CHALLENGE => Reproduce every one of the following rows verbatim, line for line and with nothing changed.

EXCERPTED DATA =>
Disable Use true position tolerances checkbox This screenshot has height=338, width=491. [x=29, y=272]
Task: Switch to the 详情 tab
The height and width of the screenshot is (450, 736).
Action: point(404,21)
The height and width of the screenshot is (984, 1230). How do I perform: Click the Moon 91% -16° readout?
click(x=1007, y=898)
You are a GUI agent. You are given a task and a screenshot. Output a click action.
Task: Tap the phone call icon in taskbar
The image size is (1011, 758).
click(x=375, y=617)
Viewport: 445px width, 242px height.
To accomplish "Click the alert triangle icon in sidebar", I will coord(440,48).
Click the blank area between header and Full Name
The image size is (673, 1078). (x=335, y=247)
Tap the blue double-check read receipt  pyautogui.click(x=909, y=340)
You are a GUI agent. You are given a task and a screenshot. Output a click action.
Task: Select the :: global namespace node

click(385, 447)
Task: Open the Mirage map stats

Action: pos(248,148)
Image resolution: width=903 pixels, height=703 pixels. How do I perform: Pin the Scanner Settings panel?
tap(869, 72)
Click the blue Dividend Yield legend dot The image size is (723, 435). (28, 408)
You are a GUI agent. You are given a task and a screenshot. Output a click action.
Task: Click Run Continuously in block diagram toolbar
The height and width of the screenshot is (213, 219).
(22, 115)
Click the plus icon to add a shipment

RIGHT ANSWER =>
Disable Use true position tolerances checkbox This screenshot has height=338, width=491. [x=29, y=272]
Task: Switch to the 详情 tab
The height and width of the screenshot is (450, 736).
Action: point(404,21)
The height and width of the screenshot is (984, 1230). How do I perform: Click the Moon 91% -16° readout?
click(x=1007, y=898)
You are a GUI agent. You are given a task and a screenshot. Output a click action.
Task: Tap the phone call icon in taskbar
The image size is (1011, 758).
click(x=375, y=617)
Viewport: 445px width, 242px height.
To accomplish "Click the alert triangle icon in sidebar", I will coord(440,48).
Click the blank area between header and Full Name
The image size is (673, 1078). (x=335, y=247)
Tap the blue double-check read receipt  pyautogui.click(x=909, y=340)
You are a GUI agent. You are given a task and a screenshot. Output a click action.
Task: Select the :: global namespace node

click(385, 447)
Task: Open the Mirage map stats

Action: pos(248,148)
Image resolution: width=903 pixels, height=703 pixels. How do I perform: Pin the Scanner Settings panel?
tap(869, 72)
Click the blue Dividend Yield legend dot The image size is (723, 435). (28, 408)
You are a GUI agent. You are given a task and a screenshot. Output a click action.
Task: Click Run Continuously in block diagram toolbar
The height and width of the screenshot is (213, 219).
(22, 115)
Click the plus icon to add a shipment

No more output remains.